Work request ::
Every line below from the one containing "Open МОЛ record with open icon" through the one containing "Task: Click monitor" must be transcribed exactly. Omit all lines outside that stretch.

Entries taken from a collection ::

--- START ---

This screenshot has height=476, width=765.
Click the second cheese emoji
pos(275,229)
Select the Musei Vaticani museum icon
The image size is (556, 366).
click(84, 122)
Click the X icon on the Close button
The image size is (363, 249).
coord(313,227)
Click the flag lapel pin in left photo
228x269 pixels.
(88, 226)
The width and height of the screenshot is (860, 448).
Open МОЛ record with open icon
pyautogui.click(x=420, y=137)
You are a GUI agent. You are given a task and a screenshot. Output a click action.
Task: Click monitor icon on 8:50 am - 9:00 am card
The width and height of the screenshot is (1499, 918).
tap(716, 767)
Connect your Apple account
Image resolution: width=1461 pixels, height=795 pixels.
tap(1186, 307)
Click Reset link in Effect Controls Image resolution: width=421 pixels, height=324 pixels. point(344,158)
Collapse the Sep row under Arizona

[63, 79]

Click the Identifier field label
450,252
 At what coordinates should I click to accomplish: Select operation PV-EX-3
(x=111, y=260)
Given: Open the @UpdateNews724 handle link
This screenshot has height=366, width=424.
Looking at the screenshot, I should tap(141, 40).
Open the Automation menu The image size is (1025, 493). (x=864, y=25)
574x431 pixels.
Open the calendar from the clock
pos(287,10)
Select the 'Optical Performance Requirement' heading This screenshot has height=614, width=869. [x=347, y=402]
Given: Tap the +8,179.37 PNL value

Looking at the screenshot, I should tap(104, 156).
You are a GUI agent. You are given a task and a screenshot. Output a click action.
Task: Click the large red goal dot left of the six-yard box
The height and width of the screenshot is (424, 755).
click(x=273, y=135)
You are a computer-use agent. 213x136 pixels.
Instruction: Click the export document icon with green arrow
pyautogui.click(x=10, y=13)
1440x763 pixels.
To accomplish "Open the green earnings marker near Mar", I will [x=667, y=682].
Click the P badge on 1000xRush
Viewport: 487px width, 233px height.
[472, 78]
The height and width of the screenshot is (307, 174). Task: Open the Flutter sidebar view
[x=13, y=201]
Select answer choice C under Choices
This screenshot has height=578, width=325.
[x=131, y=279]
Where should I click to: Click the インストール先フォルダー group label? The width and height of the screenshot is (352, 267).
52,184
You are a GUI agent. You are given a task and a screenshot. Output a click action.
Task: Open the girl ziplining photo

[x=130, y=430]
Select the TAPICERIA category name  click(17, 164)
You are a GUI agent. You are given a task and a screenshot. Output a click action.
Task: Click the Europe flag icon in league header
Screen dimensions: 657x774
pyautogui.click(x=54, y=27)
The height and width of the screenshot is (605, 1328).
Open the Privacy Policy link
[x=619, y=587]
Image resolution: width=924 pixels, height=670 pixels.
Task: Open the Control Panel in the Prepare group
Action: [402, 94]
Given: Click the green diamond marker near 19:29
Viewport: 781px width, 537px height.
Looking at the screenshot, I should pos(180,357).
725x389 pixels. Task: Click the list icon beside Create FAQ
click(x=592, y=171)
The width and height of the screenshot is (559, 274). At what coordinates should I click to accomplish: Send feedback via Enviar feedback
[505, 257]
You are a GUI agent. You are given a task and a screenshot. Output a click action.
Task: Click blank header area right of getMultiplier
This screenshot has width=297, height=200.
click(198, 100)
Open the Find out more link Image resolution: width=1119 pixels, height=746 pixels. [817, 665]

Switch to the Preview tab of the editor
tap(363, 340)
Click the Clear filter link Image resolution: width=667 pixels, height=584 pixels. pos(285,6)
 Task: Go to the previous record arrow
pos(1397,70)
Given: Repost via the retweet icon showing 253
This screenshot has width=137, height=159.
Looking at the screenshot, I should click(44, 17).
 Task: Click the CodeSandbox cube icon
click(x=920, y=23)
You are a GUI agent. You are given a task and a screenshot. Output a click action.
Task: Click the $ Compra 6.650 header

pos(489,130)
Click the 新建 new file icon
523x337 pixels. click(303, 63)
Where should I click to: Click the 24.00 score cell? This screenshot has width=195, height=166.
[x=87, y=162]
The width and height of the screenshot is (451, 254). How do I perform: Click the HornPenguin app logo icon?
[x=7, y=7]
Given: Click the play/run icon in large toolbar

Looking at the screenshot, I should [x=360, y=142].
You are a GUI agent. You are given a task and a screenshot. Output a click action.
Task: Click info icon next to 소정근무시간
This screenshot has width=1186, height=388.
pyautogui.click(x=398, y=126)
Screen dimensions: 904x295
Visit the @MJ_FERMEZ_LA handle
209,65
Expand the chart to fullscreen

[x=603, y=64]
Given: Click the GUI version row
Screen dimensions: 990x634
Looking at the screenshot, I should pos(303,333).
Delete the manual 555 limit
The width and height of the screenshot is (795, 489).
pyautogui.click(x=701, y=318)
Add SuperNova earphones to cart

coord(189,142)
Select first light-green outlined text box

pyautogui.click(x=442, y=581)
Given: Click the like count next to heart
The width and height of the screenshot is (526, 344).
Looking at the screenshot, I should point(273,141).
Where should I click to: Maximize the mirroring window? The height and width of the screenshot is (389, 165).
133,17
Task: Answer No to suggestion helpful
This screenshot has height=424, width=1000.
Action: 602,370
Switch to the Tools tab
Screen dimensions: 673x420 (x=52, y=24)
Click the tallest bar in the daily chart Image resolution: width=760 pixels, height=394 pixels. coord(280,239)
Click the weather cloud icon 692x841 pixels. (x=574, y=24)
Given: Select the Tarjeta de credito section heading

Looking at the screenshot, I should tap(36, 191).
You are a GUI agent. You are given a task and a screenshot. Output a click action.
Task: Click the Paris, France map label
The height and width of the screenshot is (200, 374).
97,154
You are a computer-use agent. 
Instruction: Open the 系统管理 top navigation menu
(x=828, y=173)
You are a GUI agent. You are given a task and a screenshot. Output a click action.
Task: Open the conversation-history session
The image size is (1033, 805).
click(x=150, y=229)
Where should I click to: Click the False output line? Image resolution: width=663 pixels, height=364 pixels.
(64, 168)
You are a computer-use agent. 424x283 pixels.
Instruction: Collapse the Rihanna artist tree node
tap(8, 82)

--- END ---

Exercise result ::
Open МОЛ record with open icon
pyautogui.click(x=420, y=137)
You are a GUI agent. You are given a task and a screenshot. Output a click action.
Task: Click monitor icon on 8:50 am - 9:00 am card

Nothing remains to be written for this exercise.